- **Written exercise A**
Please copy out everything in the listing from the line containing "Click the home icon in browser toolbar" down to the line containing "The height and", including both of those lines.

- **Extract**

--------------------

I recall trying to find a solution to this particular problem 12 years ago.  I thought that I could possibly pull all of the relevant data from the Oracle database into a custom application, and through some magical formula output what appeared to be a list of what the customer changed.  However, what about those part quantities that are in transit to the customer?  What about those part quantities that were received by the customer, but had not yet made their way through the customer’s batch processing system?  What about those cases where the customer sents two or more EDI 830 releases for a specific part number, and those EDI releases are received on the same date?

At the time, I was frustrated.  The quality of the output of my analysis would be dependent on the accuracy of humans (yes, and humans wrote the program that performed the analysis too).  I simply had to find the first matching due date and order quantity from the previous release with the due date and order quanitity from the current release, and then rely on an end user to correct the 5% to 10% of the cases where the matching algorithm was wrong due to one or more of the “complications” outlined above.

While recently re-examining the problem, I noticed a data element in the EDI 830 document that is described as “ACCUM RECEIPTS AS OF THIS DATE”, and a luck would have it, that particular data element is one of those elements that was selected more than 12 years ago to be transformed into the Oracle Database tables (in the sample data included with this blog article, this column is named PREVIOUS_ACCUM_QTY).  If only I recognized the meaning of the values of this column, and had access to Oracle analytical SQL functions 12 years ago, this particular analysis problem might not have had so many variables that could potentially throw off the quality of the analysis.

This particular blog article has a fairly large set of sample data – however, that sample data is a fairly small subset of the data that must be analyzed on a daily basis.  The sample data may be downloaded here: analysischallenges.sql sample code (save the file as “analysischallenges.sql” – without the .doc double extension).  If the file is saved in the same directory (folder) as SQL*Plus was started from, you may then execute the script in SQL*Plus to build the tables and populate the sample data by using the following command:

@analysischallenges.sql

The two sample table definitions are created with the following commands (also included in the script):

CREATE TABLE T1 (
  CUSTOMER_PO VARCHAR2(15),
  RELEASE_ID VARCHAR2(15),
  PART_ID VARCHAR2(30),
  RELEASE_DATE DATE,
  PREVIOUS_ACCUM_QTY NUMBER,
  CREATE_DATE DATE,
  PRIMARY KEY (CUSTOMER_PO,RELEASE_ID));

CREATE TABLE T1_LINE (
  CUSTOMER_PO VARCHAR2(12),
  RELEASE_ID VARCHAR2(12),
  QTY NUMBER,
  DUE_DATE DATE,
  PRIMARY KEY (CUSTOMER_PO,RELEASE_ID,DUE_DATE));

T1 Table Columns:

CUSTOMER_PO is the unique identifier for the customer purchase order received through the EDI 830 documents.  RELEASE_ID defines the specific serialized change number for the customer’s PO – the RELEASE_ID is unique for a specific PO.  PART_ID is the part number for which the customer is providing a forecast.  RELEASE_DATE is the date that the forecast was batch generated in the customer’s computer system.  PREVIOUS_ACCUM_QTY is the count of the number of this part number that the customer has already received for this specific customer purchase order.  CREATE_DATE is the date that the forecast was received from the customer and transformed/inserted into the Oracle Database tables.

--------------------

- **Input records**
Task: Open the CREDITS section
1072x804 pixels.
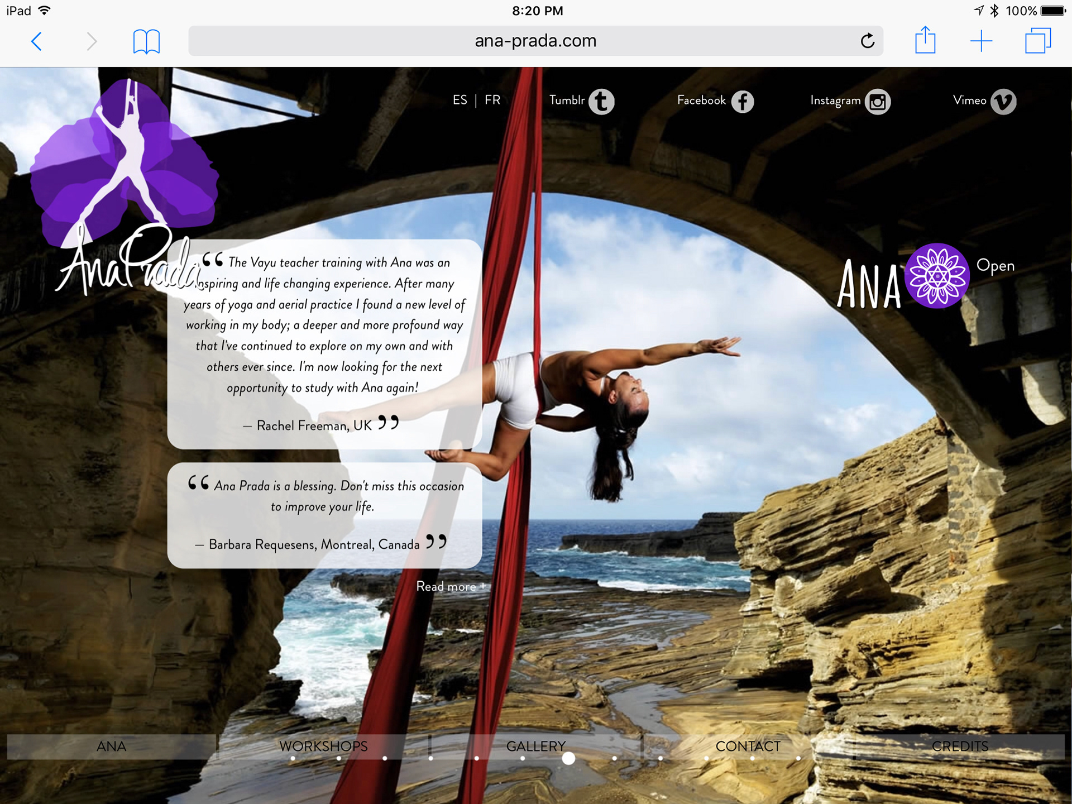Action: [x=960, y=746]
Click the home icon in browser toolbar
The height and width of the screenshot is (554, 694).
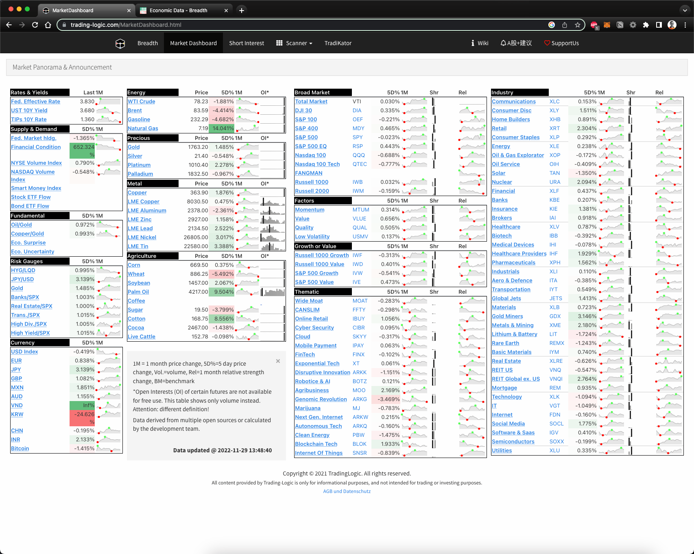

--------------------

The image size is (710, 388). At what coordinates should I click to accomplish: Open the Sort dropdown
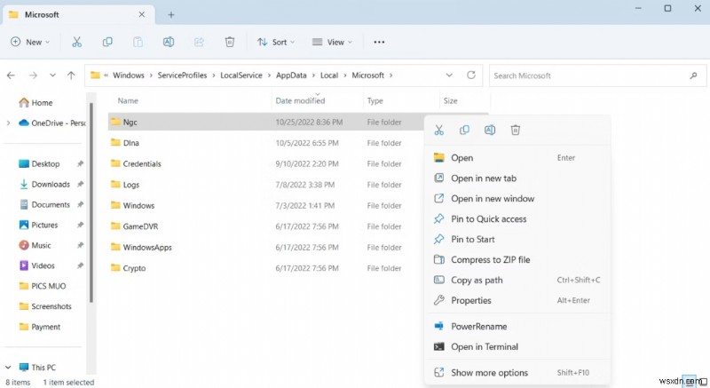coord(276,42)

--------------------

- **Written exercise B**
Name every column defined in the CREATE TABLE T1 statement of the blog excerpt.

- **Solution A**
Click the home icon in browser toolbar
The height and width of the screenshot is (554, 694).

- **Solution B**
CUSTOMER_PO
RELEASE_ID
PART_ID
RELEASE_DATE
PREVIOUS_ACCUM_QTY
CREATE_DATE